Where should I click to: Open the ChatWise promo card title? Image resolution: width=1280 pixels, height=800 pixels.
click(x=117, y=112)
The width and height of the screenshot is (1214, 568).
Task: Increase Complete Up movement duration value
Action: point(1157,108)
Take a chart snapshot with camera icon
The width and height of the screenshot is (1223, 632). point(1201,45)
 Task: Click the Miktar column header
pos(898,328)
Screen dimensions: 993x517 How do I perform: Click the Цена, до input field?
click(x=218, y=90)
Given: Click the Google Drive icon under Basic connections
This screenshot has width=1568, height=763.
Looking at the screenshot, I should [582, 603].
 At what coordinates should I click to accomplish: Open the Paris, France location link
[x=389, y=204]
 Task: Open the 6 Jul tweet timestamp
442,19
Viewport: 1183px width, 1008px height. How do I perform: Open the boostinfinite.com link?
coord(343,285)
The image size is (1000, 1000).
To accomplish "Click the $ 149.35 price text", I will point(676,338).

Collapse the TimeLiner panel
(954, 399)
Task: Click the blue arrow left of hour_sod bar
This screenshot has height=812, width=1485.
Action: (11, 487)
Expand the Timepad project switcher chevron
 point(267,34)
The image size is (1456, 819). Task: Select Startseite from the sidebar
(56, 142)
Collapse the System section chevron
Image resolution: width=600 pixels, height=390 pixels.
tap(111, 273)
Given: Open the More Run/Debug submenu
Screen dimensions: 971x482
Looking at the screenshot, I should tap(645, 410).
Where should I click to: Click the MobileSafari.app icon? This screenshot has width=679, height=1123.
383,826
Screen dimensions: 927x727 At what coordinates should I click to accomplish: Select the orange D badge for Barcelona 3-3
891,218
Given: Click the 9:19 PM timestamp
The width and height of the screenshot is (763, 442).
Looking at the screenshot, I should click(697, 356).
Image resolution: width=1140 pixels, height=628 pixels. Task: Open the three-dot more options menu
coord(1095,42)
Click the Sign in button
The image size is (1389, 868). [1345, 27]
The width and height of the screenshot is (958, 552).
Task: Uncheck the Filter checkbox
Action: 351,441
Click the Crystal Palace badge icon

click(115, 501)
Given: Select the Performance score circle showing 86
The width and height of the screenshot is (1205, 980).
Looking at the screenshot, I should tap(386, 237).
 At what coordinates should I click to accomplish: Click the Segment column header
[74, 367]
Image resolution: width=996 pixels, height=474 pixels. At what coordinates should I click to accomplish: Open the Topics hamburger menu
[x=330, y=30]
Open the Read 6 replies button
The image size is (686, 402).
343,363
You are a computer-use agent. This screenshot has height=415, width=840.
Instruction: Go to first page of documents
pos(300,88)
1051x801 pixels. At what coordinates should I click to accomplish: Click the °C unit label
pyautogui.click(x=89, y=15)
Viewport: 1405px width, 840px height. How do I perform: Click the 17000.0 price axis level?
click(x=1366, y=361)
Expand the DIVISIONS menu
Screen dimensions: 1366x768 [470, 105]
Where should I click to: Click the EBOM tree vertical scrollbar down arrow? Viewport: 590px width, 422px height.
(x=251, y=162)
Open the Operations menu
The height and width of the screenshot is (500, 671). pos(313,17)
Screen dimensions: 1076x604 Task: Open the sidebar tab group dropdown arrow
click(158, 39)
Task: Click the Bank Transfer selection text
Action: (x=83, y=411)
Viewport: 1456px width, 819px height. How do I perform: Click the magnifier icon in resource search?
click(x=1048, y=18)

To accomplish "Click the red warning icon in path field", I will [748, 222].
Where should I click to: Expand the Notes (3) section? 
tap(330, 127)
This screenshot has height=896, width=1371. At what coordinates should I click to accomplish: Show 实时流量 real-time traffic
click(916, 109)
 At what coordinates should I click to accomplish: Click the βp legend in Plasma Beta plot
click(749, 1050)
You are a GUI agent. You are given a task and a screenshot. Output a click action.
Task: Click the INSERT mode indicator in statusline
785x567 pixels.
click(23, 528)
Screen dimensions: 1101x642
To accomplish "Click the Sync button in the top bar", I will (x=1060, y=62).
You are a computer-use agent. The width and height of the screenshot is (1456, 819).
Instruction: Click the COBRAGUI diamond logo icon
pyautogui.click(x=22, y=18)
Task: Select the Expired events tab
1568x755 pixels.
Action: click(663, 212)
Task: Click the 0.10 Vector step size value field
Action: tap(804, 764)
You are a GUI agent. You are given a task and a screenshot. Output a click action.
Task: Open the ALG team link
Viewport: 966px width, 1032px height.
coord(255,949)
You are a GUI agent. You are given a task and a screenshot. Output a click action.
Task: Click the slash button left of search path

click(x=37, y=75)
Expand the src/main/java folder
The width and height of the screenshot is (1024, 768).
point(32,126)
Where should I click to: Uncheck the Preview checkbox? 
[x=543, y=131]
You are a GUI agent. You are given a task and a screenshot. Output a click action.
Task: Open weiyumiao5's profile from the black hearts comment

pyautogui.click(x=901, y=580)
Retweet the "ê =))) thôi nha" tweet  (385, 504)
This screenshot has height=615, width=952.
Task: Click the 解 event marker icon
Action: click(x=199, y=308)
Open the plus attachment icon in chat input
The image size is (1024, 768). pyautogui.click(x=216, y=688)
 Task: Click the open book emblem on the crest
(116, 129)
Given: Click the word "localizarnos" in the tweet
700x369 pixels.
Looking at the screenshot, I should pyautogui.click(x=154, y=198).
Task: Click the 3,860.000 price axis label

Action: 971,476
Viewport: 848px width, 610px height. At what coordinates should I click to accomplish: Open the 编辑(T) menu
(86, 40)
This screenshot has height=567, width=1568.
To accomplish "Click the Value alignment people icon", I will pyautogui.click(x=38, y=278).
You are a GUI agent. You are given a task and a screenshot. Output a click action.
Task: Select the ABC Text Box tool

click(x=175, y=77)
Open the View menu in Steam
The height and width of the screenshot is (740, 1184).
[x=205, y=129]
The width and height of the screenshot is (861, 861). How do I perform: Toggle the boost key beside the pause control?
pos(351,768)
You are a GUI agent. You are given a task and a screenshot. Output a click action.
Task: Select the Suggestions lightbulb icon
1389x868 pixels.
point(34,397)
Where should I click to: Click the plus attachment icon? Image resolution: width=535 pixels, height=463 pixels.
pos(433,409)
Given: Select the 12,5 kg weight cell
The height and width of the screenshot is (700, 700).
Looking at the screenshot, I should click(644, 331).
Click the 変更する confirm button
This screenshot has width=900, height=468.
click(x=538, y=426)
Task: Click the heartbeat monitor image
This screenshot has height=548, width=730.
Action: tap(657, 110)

# [WHAT IS BEING ASKED]
From the material above, copy every line where the word "computer" is found.

# [SOLUTION TO THIS EXERCISE]
You are a computer-use agent. This screenshot has height=415, width=840.
You are a computer-use agent. The width and height of the screenshot is (1456, 819).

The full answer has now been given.